Tested on Linux, MacOS, and Windows with MSYS2+MinGW64.
In most cases you simply need to do this:
[ab@gibson]$ mkdir build && make
Building with debugging logs:
[ab@gibson]$ mkdir build
[ab@gibson]$ make debug=true
Cross-compiling on UNIX-based systems with mingw (make sure to edit the MINGWCC
in the Makefile
accordingly):
mkdir build
make cc-win=true
[ab@gibson]$ ./richie_rich
Usage: ./richie_rich -i path_to_pe [-w out_file] [-o rich_header_offset] [-v] [-s]
-i Path to the subject PE (required)
-s Strip the rich header from the executable (requires -w)
-w Path to the new PE file
-o Set a custom rich header offset (default is 128)
-v Verify the Rich header checksum
The -o
parameter is useful in the rare cases when the DOS header has a non-standard DOS stub.
When omitted, the default offset of 0x80
is used, which will be good for most cases.
By default, the Rich header will be decoded, parsed, and presented as a table:
[ab@gibson]$ ./richie_rich -i vs_compiled_me.exe
------------------------------------------------------
Count Minor Version ProdID
------------------------------------------------------
11 27412 Utc1900_C (0x0104)
5 27412 Masm1400 (0x0103)
137 27412 Utc1900_CPP (0x0105)
3 27412 Implib1400 (0x0101)
89 0 Import0 (0x0001)
37 30034 Utc1900_CPP (0x0105)
16 30034 Utc1900_C (0x0104)
9 30034 Masm1400 (0x0103)
1 30038 Utc1900_C (0x0104)
1 30038 Linker1400 (0x0102)
The -v
option will verify the checksum in the Rich header, for example:
[ab@gibson]$ ./richie_rich -i bad_rich_header.exe -v
------------------------------------------------------
Count Minor Version ProdID
------------------------------------------------------
...
[info] The Rich header checksum is invalid
[info] Checksum in the header: 0x00870d47
[info] Real checksum: 0x35c3913a
The -s
option allows you to strip the Rich header from the subject
executable. Note that the original file will never be altered. Instead, you
should provide a new file name through the -w
parameter:
[ab@gibson]$ ./richie_rich -i strip_me.exe -s -w stripped.exe -v
------------------------------------------------------
Count Minor Version ProdID
------------------------------------------------------
3 30034 Implib1400 (0x0101)
23 30034 Utc1900_CPP (0x0105)
11 30034 Utc1900_C (0x0104)
3 30034 Masm1400 (0x0103)
4 27412 Implib1400 (0x0101)
70 0 Import0 (0x0001)
1 30038 Utc1900_CPP (0x0105)
1 30038 Cvtres1400 (0x00ff)
1 30038 Linker1400 (0x0102)
[info] The Rich header checksum is valid
[info] Stripping the Rich header (output in "stripped.exe")
Read prodid.h
if you're wondering where I got the ProdID values.
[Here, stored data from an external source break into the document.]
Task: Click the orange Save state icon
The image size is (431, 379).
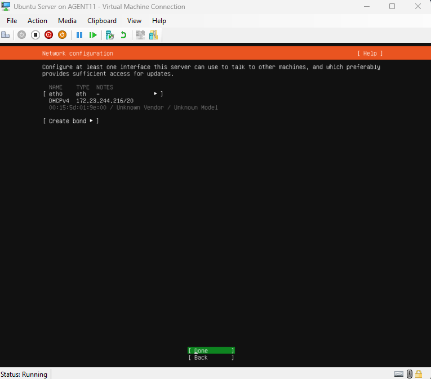Action: pyautogui.click(x=62, y=35)
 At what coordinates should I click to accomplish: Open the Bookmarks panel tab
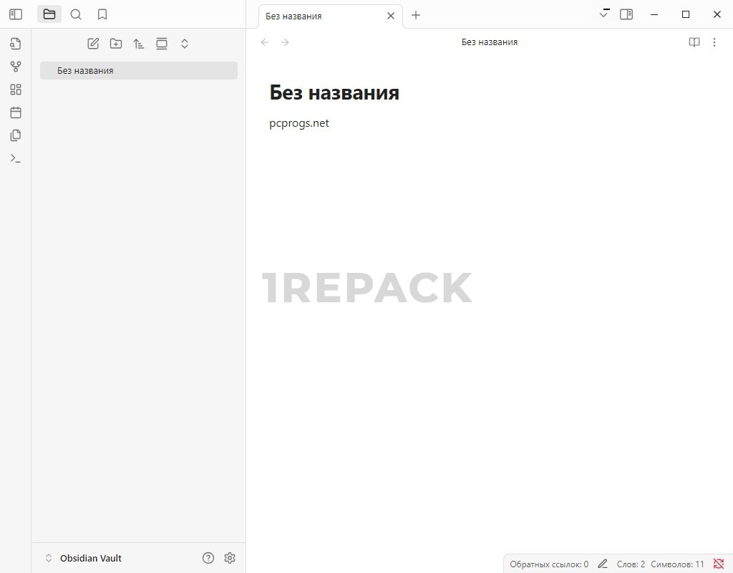pos(102,14)
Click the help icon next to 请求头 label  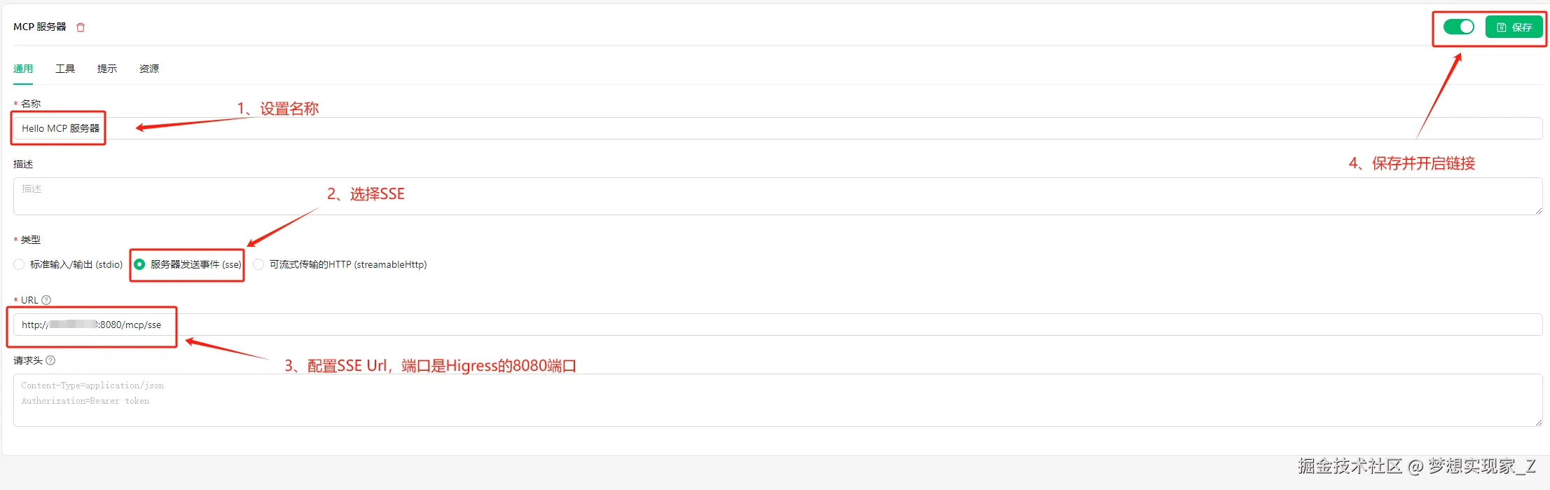[x=50, y=360]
- Ability to add/replace existing Rich header with a realistic fake Rich header.
There's already a ton of info out there about this undocumented PE structure. I strongly recommend reading this paper:
Webster, George & Kolosnjaji, Bojan & Pentz, Christian & Kirsch, Julian & Hanif, Zachary & Zarras, Apostolis & Eckert, Claudia. (2017). Finding the Needle: A Study of the PE32 Rich Header and Respective Malware Triage. 119-138. 10.1007/978-3-319-60876-1_6.